WI Grimm's fairy tales are based on real, living human subspecies that went extinct centuries ago.
WI Saquach and Yeti are based on tales of Neanderthals or Denisovians?
WI elves are based on Williams Syndrome gene disease?
WI leprechauns are based on Donoghue Syndrome?
What's the big "what if" here? The idea that William's Syndrome influenced the popular conception of elves, especially since the Romantic period, is very possibly reality. The same is true for legends of changelings and "feral children" being influenced by pre-modern observations of autism and so on. If true, it doesn't really change anything at all.
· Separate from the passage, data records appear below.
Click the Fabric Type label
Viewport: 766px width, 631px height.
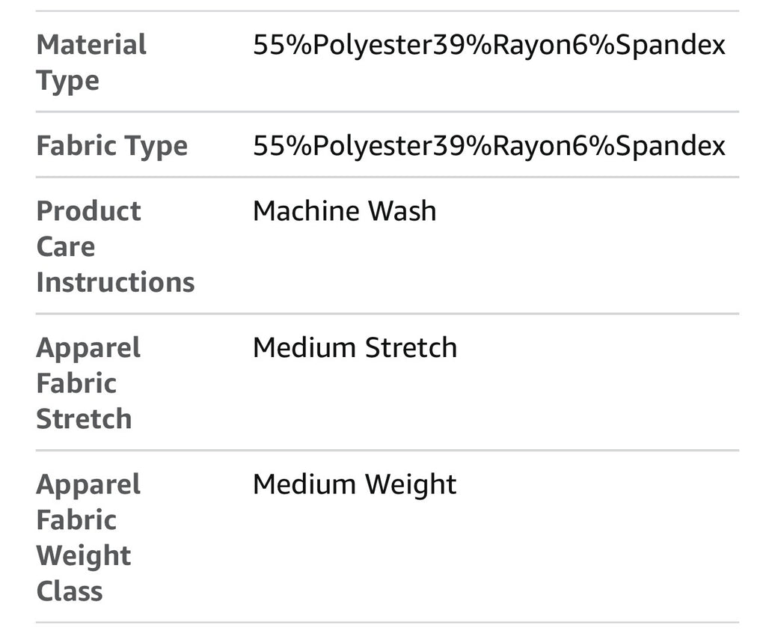click(x=112, y=146)
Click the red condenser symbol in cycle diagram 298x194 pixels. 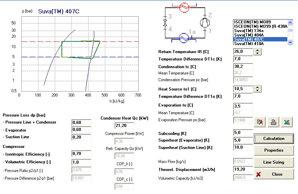[184, 7]
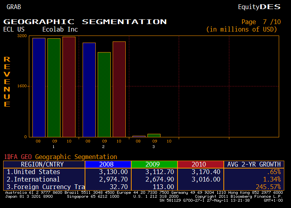
Task: Click the AVG 2-YR GROWTH header
Action: tap(254, 164)
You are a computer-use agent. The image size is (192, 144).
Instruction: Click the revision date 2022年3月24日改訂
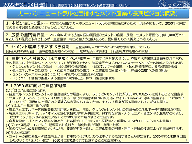pos(24,4)
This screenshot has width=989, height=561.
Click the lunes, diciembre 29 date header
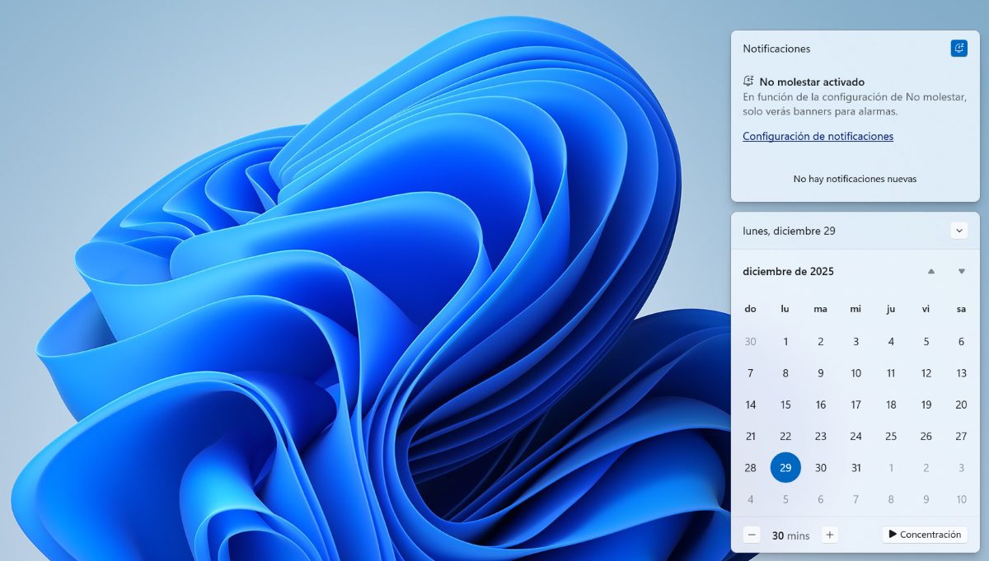tap(789, 231)
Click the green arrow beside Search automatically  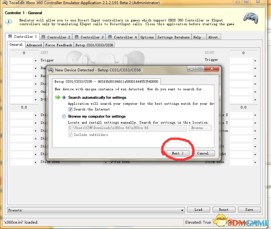[57, 97]
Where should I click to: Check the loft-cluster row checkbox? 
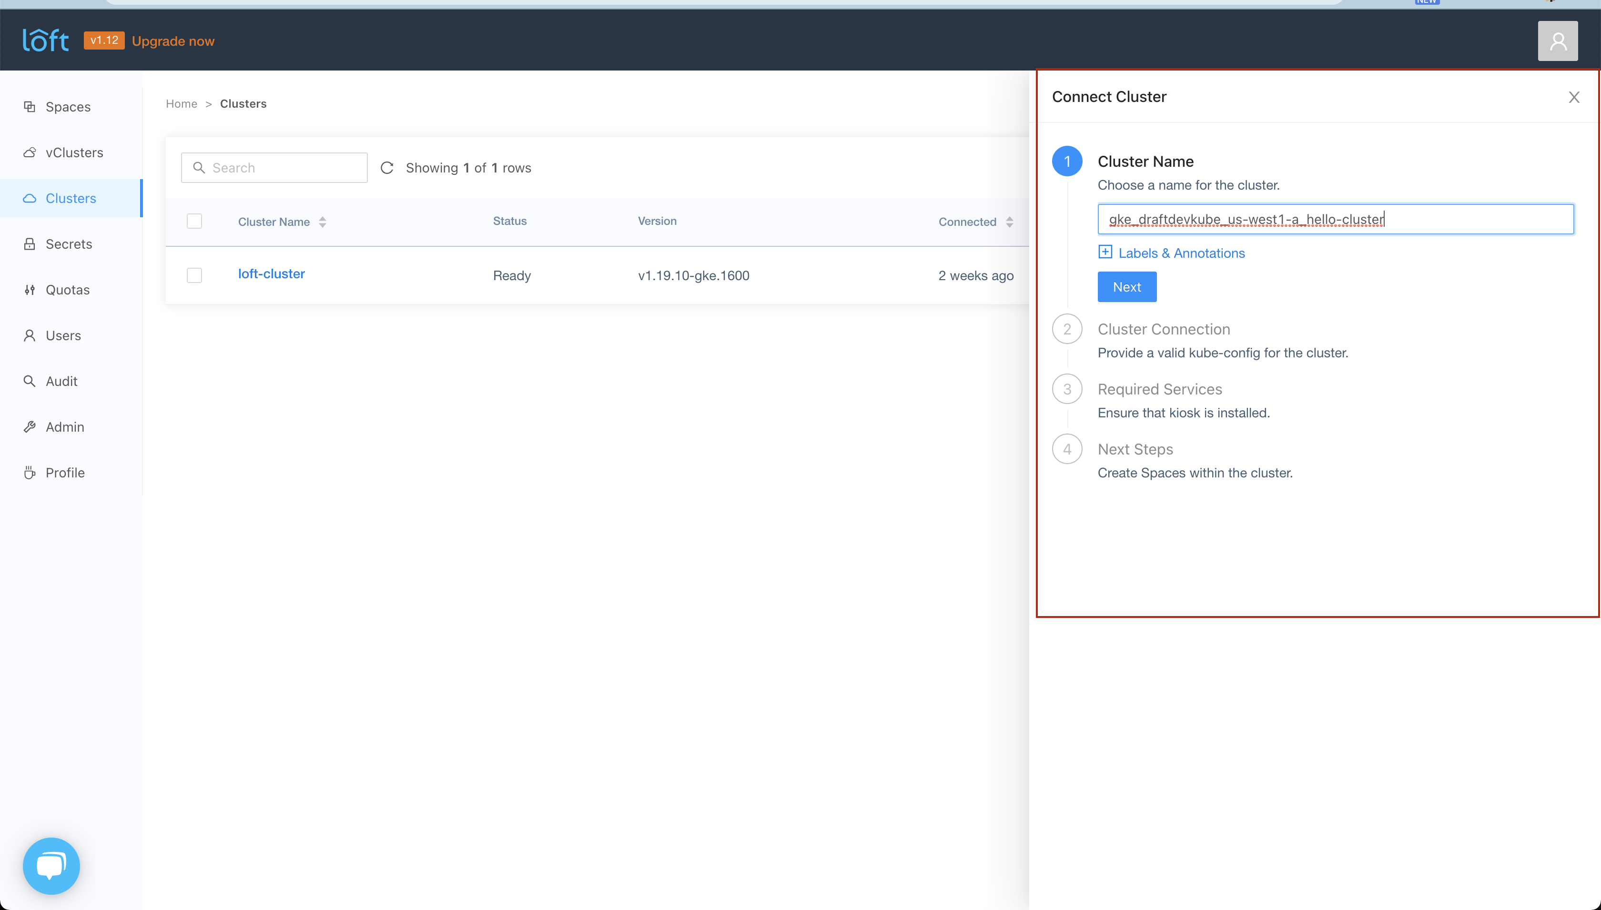pos(194,276)
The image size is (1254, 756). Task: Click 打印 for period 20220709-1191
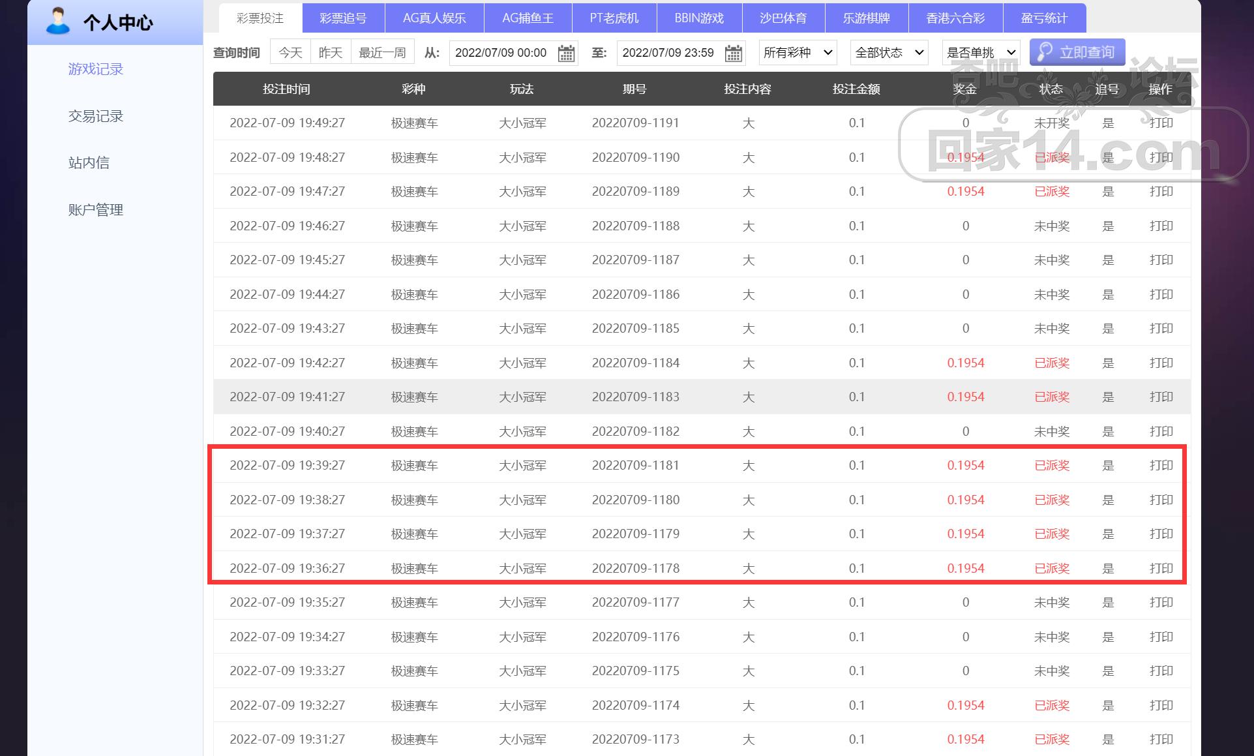(1161, 123)
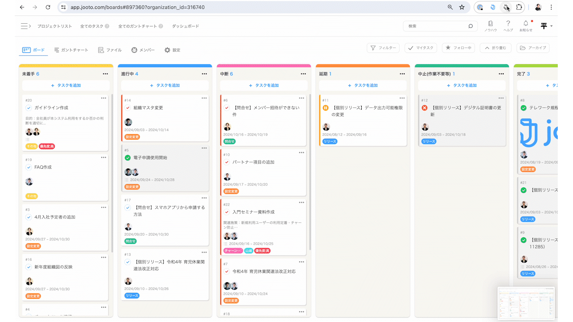Image resolution: width=573 pixels, height=322 pixels.
Task: Open the 設定 gear icon
Action: 167,50
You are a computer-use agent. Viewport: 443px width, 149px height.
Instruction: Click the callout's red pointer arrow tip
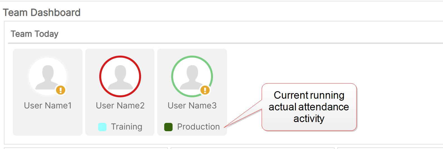pyautogui.click(x=225, y=127)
Your description of Grimm's fairy tales seems to be mixed up with Scandinavian folklore - Not as many Tolkienesque creatures lurking around in the Grimm collections as you think. A lot of what exists in European folklore, including elves, fairies, kobolds, gnomes, nymphs, trolls, trasgu, brownies, domovoi,
pixies, lutin, ellyllon, nisse, and so on, seem to be survivals of pre-Christian religions, in a parallel to the kami of Shintoism, the lares of the ancient Romans, or any number of spirits found in other folk religions. Some may have evolved from ancestor worship while others might be hearth gods reappropriated. When I read descriptions of pre-modern Germans setting aside spots on the hearth for kobolds or pre-industrial Scots offering wheat or milk or ale to brownies, I can't help but think of the Cai Shen statues in Chinese houses and shops along with the oranges and apples set before them.